The modular-width of a graph is the maximum number of children of a node in the modular tree decomposition of the graph. Graphs with small modular-width are useful in solving algorithmic problems, since we can often solve the problem recursively on the modules, then use brute-force over the small set of modules to combine these solutions. This works as long as we are able to solve the problem efficiently in the modules themselves. Therefore, each module could be in any graph class that allows efficient algorithms. For a graph class $\mathcal{G}$, we thus define the $\mathcal{G}$-modular cardinality of a graph $G$ as the minimum size of a modular partition of $G$ into modules that belong to $\mathcal{G}$. We will discuss the complexity aspects of computing the $\mathcal{G}$-modular cardinality for a variety of graph classes, including cographs, cliques, edgeless graphs, and then discuss how it can be useful to design algorithms.

FARNAM MANSOURI, University of Waterloo What Forms of Collusion Can Be Avoided in Sample-Efficient Machine Teaching? [PDF]

In this presentation, we introduce the first batch machine teaching framework with sample complexity bounded by VC dimension.

The structure of the talk is as follows: We begin by introducing formal models for learning with a teacher and learning with random examples. Next, we explore the concept of VC dimension and its relationship to PAC-learnability. We then discuss the importance of ensuring a collusion-free environment in machine teaching to avoid coding tricks, and we address its limitations.
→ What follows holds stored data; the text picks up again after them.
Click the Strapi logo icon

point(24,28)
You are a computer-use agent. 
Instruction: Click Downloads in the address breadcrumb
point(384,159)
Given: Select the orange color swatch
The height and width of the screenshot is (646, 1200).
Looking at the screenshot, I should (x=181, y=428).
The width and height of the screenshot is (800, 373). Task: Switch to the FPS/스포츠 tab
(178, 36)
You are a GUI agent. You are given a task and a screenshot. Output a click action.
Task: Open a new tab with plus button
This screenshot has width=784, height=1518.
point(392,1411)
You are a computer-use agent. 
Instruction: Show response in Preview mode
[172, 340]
Finally, we present our novel teaching complexity parameter, $STD_{min}$, and discuss its benefits.

WILLIAM MARTIN, Worcester Polytechnic Institute Four-class $Q$-bipartite association schemes [PDF]
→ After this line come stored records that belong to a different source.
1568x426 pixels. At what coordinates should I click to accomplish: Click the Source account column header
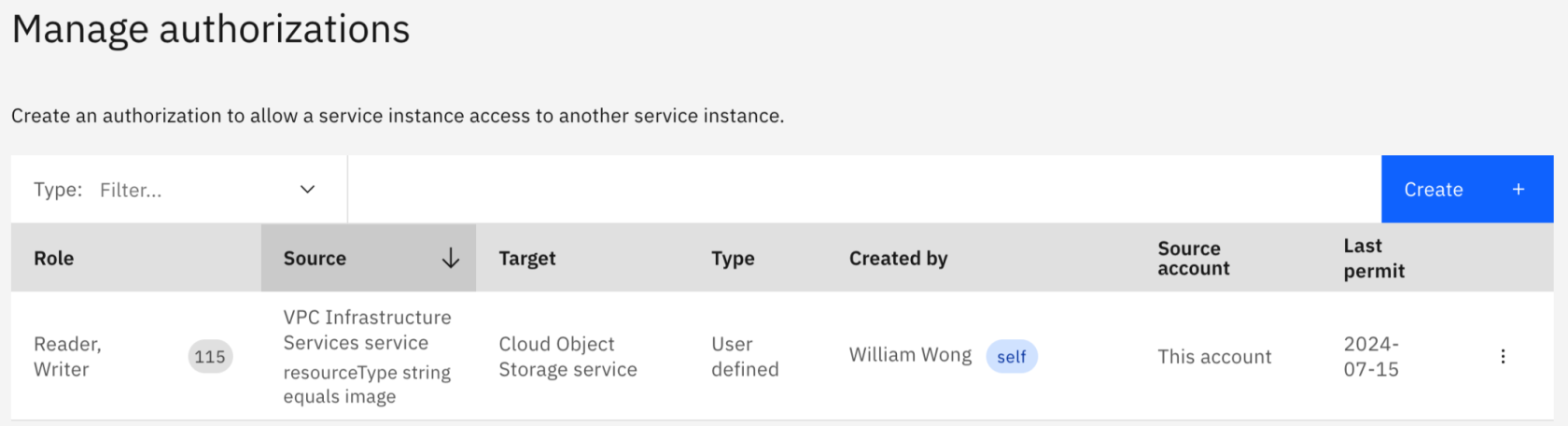click(x=1193, y=259)
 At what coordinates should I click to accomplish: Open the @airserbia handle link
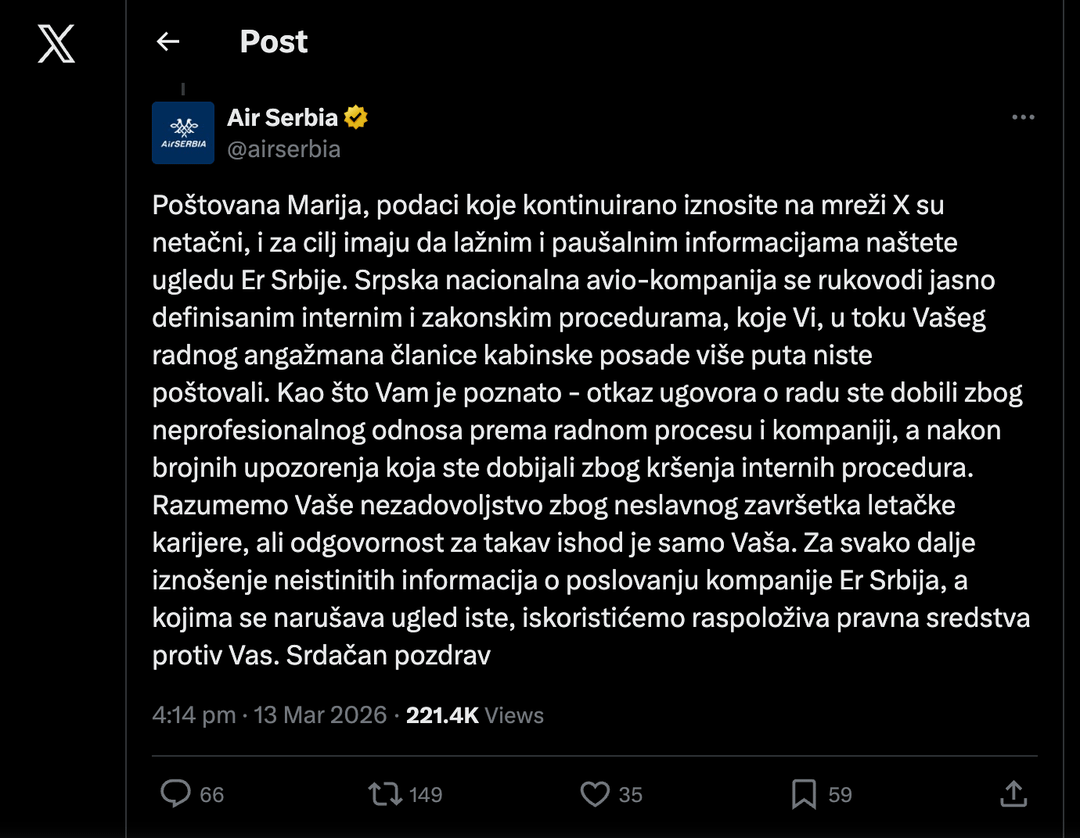[x=284, y=150]
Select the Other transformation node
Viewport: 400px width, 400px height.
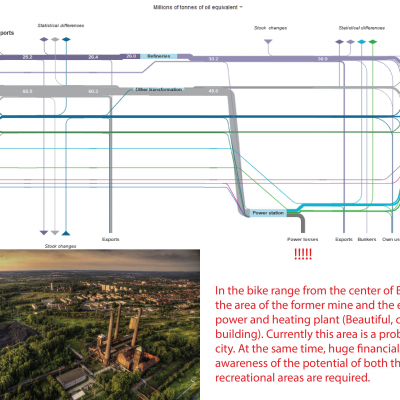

A \emph{(symmetric) association scheme} can be viewed as a real subalgebra $\mathbb{A}$ of an algebra of square matrices over the reals in which every element is symmetric, which is closed under entrywise multiplication $\circ$ and contains both $I$ and $J$ (the matrix of all ones). Let $E$ be a matrix in $\mathbb{A}$ and, for $0\le j\le d = {\rm dim} \, \mathbb{A}$, denote by $E^{\circ j}$ the matrix whose entries are the $j^{\rm th}$ powers of the entries of $E$. We say the association scheme is \emph{$Q$-polynomial} (or \emph{co-metric}) with \emph{$Q$-polynomial generator} $E$ if the linear spans $\mathcal{I}_j= \langle J, E, \ldots, E^{\circ j} \rangle$ form a chain of ideals in $\mathbb{A}$ with $\mathcal{I}_d=\mathbb{A}$. It follows that $\mathbb{A}$ admits a vector space basis $E_0,E_1,\ldots, E_d$ with $E_i E_j = \delta_{i,j} E_i$ where $E_i$ is expressible as a polynomial of degree $i$ applied entrywise to $E$. In this talk, we focus on the \emph{$Q$-bipartite} case where $(E_i \circ E_j) E_k = 0$ whenever $i+j+k$ is odd. We specialize Schoenberg's Theorem to this case and apply it to certain families with $d=4$. The talk is mostly based on joint work with Brian Kodalen.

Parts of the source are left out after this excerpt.